Elena and her shopping mate were already there when they arrived at Cape Fortune. As they clambered out, Elena declared, “Boss, that place had everything.”
“That’s good,” Holden replied, stretching his back. “Because that’s probably what we’re going to wind up needing here. Everything.”
The crewmember who had traveled with Elena added, “The lady ain’t lying. She told the warehouse boss what we were looking at, then he walked us through Aladdin’s cave.”
“He offered us four options, didn’t even blink an eye,” Elena said. “Oxy-fueled flame cutter, that was first on his list.”
“Nix on the flames,” Holden said. “We don’t know what’s inside.”
Curtis demanded, “Inside what?”
But no one was paying him any attention.
Elena agreed. “What I told the sales guy.”
Her pal said, “Next came this major-league plasma torch. We nixed that, too.”
“Ditto on the laser cutter,” Elena said. “Which left us with option four.”
Her pal said, “If we’d looked hard enough, we could’ve probably come back with a Stinger and a couple of Tomahawks.”

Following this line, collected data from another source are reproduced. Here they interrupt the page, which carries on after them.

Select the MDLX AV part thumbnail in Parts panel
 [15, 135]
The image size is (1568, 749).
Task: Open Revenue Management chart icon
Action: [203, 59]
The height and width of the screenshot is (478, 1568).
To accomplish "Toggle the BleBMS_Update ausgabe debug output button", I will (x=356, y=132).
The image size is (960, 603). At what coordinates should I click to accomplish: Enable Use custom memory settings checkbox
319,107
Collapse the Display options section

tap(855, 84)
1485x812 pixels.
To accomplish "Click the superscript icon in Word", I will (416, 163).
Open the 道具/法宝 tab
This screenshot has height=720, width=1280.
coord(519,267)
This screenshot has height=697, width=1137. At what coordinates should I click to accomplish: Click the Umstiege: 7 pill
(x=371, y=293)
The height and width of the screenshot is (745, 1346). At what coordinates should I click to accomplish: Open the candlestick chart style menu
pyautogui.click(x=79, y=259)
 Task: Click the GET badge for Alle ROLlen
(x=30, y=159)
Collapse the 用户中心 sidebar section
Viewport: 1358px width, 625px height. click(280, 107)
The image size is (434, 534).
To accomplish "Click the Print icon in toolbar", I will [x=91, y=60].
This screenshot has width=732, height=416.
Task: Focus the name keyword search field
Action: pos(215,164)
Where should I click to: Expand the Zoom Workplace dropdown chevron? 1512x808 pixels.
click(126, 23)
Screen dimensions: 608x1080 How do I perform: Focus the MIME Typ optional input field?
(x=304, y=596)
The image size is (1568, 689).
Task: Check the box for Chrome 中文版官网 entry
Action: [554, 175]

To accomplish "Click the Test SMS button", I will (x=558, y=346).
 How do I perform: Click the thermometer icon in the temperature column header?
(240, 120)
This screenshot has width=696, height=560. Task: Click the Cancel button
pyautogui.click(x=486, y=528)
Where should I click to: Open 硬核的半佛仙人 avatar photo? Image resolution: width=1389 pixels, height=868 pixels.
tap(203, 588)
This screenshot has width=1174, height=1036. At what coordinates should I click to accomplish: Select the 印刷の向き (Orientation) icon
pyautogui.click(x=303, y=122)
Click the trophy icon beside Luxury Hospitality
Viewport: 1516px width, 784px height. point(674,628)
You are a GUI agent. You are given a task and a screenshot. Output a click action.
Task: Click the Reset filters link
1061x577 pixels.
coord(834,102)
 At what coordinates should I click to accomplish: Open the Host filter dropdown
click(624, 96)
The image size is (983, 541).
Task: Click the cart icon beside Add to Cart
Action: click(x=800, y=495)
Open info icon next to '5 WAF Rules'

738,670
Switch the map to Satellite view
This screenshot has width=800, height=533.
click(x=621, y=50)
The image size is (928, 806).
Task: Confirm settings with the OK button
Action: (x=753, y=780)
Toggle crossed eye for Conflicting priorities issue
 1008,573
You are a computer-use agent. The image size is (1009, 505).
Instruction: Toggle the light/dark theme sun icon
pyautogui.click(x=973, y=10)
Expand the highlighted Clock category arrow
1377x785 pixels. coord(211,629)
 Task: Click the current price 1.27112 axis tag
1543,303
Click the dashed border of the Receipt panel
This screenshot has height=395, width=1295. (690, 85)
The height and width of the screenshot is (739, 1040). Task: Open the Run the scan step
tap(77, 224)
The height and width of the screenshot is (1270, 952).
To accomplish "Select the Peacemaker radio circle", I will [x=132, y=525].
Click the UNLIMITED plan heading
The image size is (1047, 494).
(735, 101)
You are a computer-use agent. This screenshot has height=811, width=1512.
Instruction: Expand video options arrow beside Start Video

Curtis asked again, “Will somebody finally, please, at long last, tell me why we’re here?”
Amiya signaled to Rae as she pulled him forward. “Come with us.”
The entire crew followed as the ladies led Curtis onto the home’s foundations, over to just another stretch of poured concrete. The surface was moderately clean, though still streaked by the wire push brooms.
Curtis leaned toward where Rae pointed. “What am I not seeing?”
“Look.” Rae knelt and used one finger to sketch a line. “Amiya found it.”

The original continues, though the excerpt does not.